DOCUMENT TEXT ▸

5. "Religious speech is extreme, emotional, and motivational. It is anti-literal, relying on metaphor, allusion, and other rhetorical devices, and it assumes knowledge within a community of believers. Its potency is deliberate: faith is about calling on a higher power, one stronger than ourselves, and the very language we use helps inflate that strength. We arm ourselves (itself a violent metaphor) with prayer. This is hardly unique to Islam. ... Over the centuries, and even today, the Bible and Christian theology have helped justify the Crusades, slavery, violence against gays, and the murder of doctors who perform abortions. The words themselves are latent, inert, harmless -- until they aren't."

This comes from an article on pp. 82-93 of the 10/06 issue of the _Atlantic_, an article that I recommend that you read in its entirety; the quote is from page 88. It's written by Amy Waldman, and titled "Poetic Justice." The article is a detailed account of a court case brought by the U.S. government against a young American Muslim. One of the pieces of evidence the prosecution offered as proof that he was a terrorist was that he carried in his wallet a scrap of paper on which was written, in Arabic, "Oh Allah, we place you at their throats, and we seek refuge in you from their evil." The prosecution's experts claimed that this sequence of religious language was uncommon and "almost secretive," but when Waldman consulted scholars "they recognized it, and called it very common." Ingrid Mattson (professor of Islamic studies, wrote: "It is a traditional supplication that you will find in many, many collections of prayers." (All on page 90)

RECORDED INFORMATION ▸
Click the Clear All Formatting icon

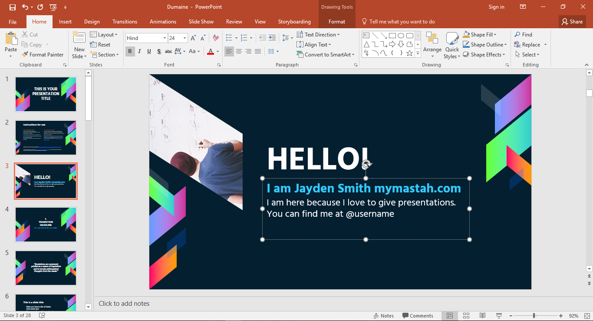[x=216, y=38]
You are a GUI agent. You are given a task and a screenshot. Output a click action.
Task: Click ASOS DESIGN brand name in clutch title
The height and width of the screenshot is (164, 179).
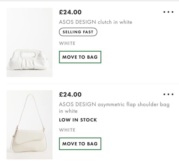(77, 22)
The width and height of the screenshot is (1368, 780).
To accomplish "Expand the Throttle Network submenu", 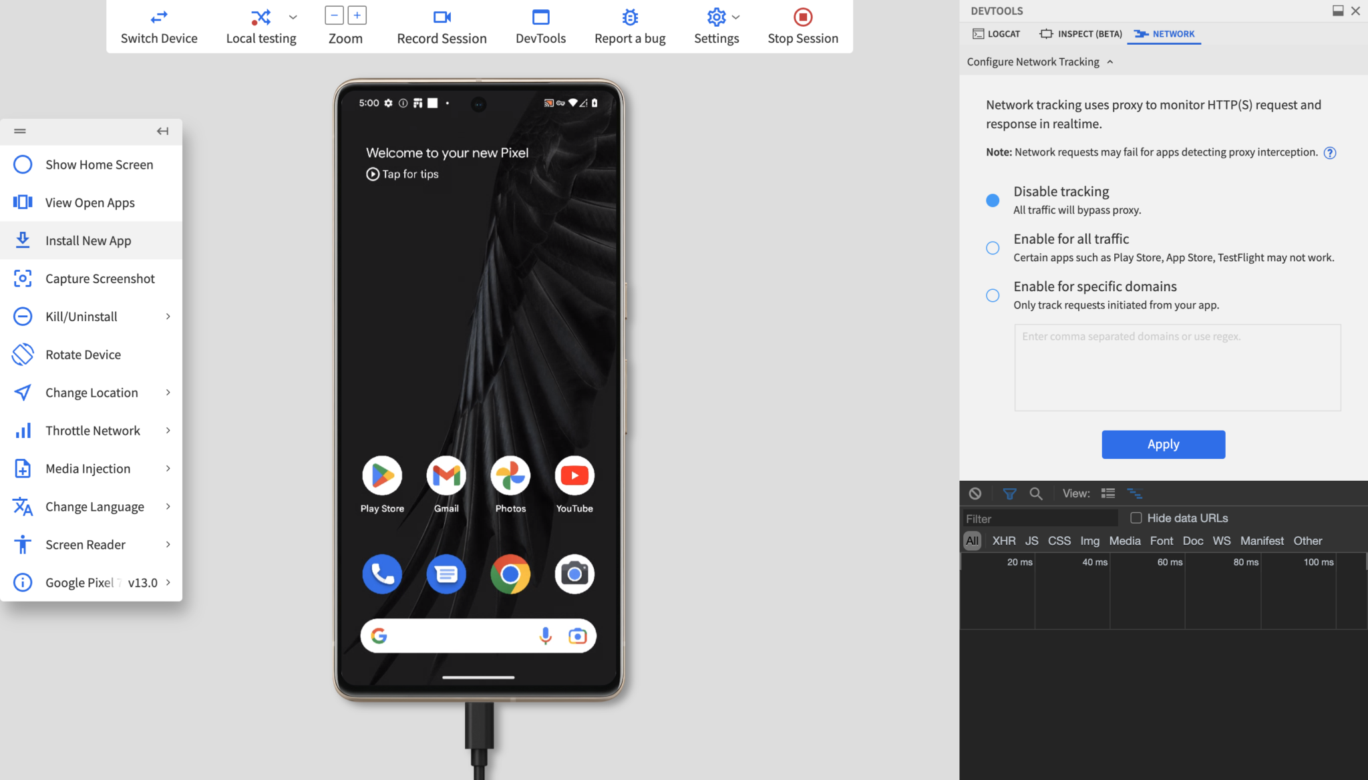I will point(92,430).

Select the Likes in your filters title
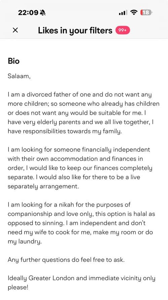click(75, 30)
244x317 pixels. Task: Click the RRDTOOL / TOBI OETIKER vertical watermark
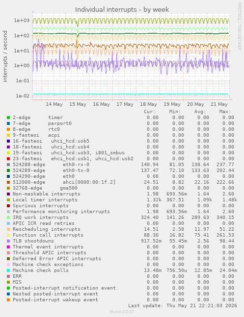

TO DO ▸
Reproduce the passage on religious speech in full, word for word.

ANSWER TO THIS TASK ▸
5. "Religious speech is extreme, emotional, and motivational. It is anti-literal, relying on metaphor, allusion, and other rhetorical devices, and it assumes knowledge within a community of believers. Its potency is deliberate: faith is about calling on a higher power, one stronger than ourselves, and the very language we use helps inflate that strength. We arm ourselves (itself a violent metaphor) with prayer. This is hardly unique to Islam. ... Over the centuries, and even today, the Bible and Christian theology have helped justify the Crusades, slavery, violence against gays, and the murder of doctors who perform abortions. The words themselves are latent, inert, harmless -- until they aren't."

This comes from an article on pp. 82-93 of the 10/06 issue of the _Atlantic_, an article that I recommend that you read in its entirety; the quote is from page 88. It's written by Amy Waldman, and titled "Poetic Justice." The article is a detailed account of a court case brought by the U.S. government against a young American Muslim. One of the pieces of evidence the prosecution offered as proof that he was a terrorist was that he carried in his wallet a scrap of paper on which was written, in Arabic, "Oh Allah, we place you at their throats, and we seek refuge in you from their evil." The prosecution's experts claimed that this sequence of religious language was uncommon and "almost secretive," but when Waldman consulted scholars "they recognized it, and called it very common." Ingrid Mattson (professor of Islamic studies, wrote: "It is a traditional supplication that you will find in many, many collections of prayers." (All on page 90)